WHAT NEEDS TO BE DONE>
Give again, word for word, every line in the entries below from the line with "Alle Cookies erlauben (671, 2541)" up to and including the line with "Museummannequins.com (65, 45)", and no other line.

SOURCE INFORMATION>
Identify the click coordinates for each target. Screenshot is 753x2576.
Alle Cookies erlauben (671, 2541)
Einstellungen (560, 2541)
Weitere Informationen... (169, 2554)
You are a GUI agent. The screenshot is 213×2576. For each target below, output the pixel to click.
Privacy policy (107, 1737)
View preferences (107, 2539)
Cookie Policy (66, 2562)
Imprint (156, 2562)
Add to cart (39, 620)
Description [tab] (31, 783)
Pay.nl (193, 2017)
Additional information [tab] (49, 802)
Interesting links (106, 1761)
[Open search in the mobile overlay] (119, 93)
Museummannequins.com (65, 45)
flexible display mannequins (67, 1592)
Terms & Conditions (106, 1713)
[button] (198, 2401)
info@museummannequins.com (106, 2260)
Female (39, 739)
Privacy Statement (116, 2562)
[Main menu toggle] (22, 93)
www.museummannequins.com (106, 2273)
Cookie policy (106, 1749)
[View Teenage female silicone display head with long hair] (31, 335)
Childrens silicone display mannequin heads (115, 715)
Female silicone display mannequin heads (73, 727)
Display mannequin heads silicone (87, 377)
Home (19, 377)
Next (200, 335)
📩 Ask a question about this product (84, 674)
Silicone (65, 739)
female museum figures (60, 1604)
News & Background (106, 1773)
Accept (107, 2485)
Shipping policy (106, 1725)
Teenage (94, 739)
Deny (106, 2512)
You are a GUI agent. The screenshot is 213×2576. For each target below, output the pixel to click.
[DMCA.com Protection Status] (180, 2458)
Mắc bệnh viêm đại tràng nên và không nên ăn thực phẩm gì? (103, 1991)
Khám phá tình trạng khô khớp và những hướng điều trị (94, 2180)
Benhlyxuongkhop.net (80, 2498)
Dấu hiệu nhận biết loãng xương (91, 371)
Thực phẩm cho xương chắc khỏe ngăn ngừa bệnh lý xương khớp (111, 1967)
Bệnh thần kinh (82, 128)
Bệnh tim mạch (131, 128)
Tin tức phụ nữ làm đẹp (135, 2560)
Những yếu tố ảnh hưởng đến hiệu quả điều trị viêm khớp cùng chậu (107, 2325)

ANSWER BELOW>
Alle Cookies erlauben (671, 2541)
Einstellungen (560, 2541)
Weitere Informationen... (169, 2554)
You are a GUI agent. The screenshot is 213×2576. For each target below, output the pixel to click.
Privacy policy (107, 1737)
View preferences (107, 2539)
Cookie Policy (66, 2562)
Imprint (156, 2562)
Add to cart (39, 620)
Description [tab] (31, 783)
Pay.nl (193, 2017)
Additional information [tab] (49, 802)
Interesting links (106, 1761)
[Open search in the mobile overlay] (119, 93)
Museummannequins.com (65, 45)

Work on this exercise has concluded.